Accordingly, the Restrictive Covenant shall be deemed to have the duration
specified in this paragraph (a) computed from the date the relief is granted but
reduced by the time between the period when the Restrictive Period began to run
and the date of the first violation of the Restrictive Covenant by the
Executive. In the event that a successor of the Employer assumes and agrees to
perform this Agreement or otherwise acquires the Employer, this Restrictive
Covenant shall continue to apply only to the primary service area of the
Employer as it existed immediately before such assumption or acquisition and
shall not apply to any of the successor's other offices or markets. The
foregoing Restrictive Covenant shall not prohibit the Executive from owning,
directly or indirectly, capital stock or similar securities which are listed on
a securities exchange or quoted on the National Association of Securities
Dealers Automated Quotation System which do not represent more than five percent
(5%) of the outstanding capital stock of any corporation.
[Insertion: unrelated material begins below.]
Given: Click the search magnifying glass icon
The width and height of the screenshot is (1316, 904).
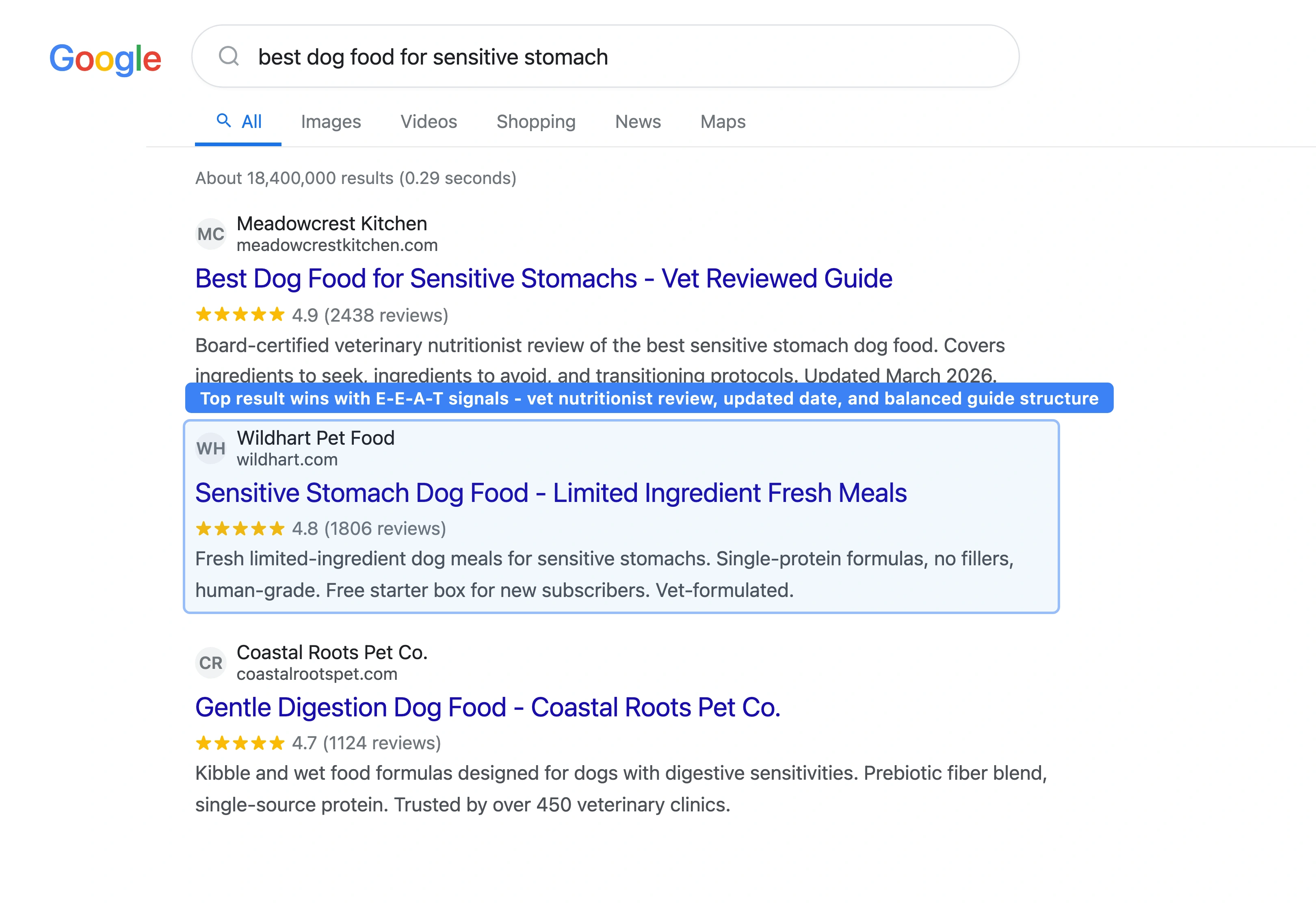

                  (b) REMEDIES FOR BREACH OF RESTRICTIVE COVENANT. The Executive
acknowledges that the restrictions contained in Sections 5 and 6 of this
Agreement are reasonable and necessary for the protection of the legitimate
proprietary business interests of the Employer; that any violation of these
restrictions would cause substantial injury to the Employer and such interests;
that the Employer would not have entered into this Agreement with the Executive
without receiving the additional consideration offered by the Executive in
binding himself to these restrictions; and that such restrictions were a
material inducement to the Employer to enter into this Agreement. In the event
of any violation or threatened violation of these restrictions, the Employer
shall be relieved of any further obligations under this Agreement, shall be
entitled to any rights, remedies or damages available at law, in equity or
otherwise under this Agreement, and shall be entitled to preliminary and
temporary injunctive relief granted by a court of competent jurisdiction to
prevent or restrain any such violation by the Executive and any and all persons
directly or indirectly acting for or with him, as the case may be, while
awaiting the decision of the arbitrator selected in accordance with paragraph
(d) of Section 11 of this Agreement, which decision, if rendered adverse to the
Executive, may include permanent injunctive relief to be granted by the court.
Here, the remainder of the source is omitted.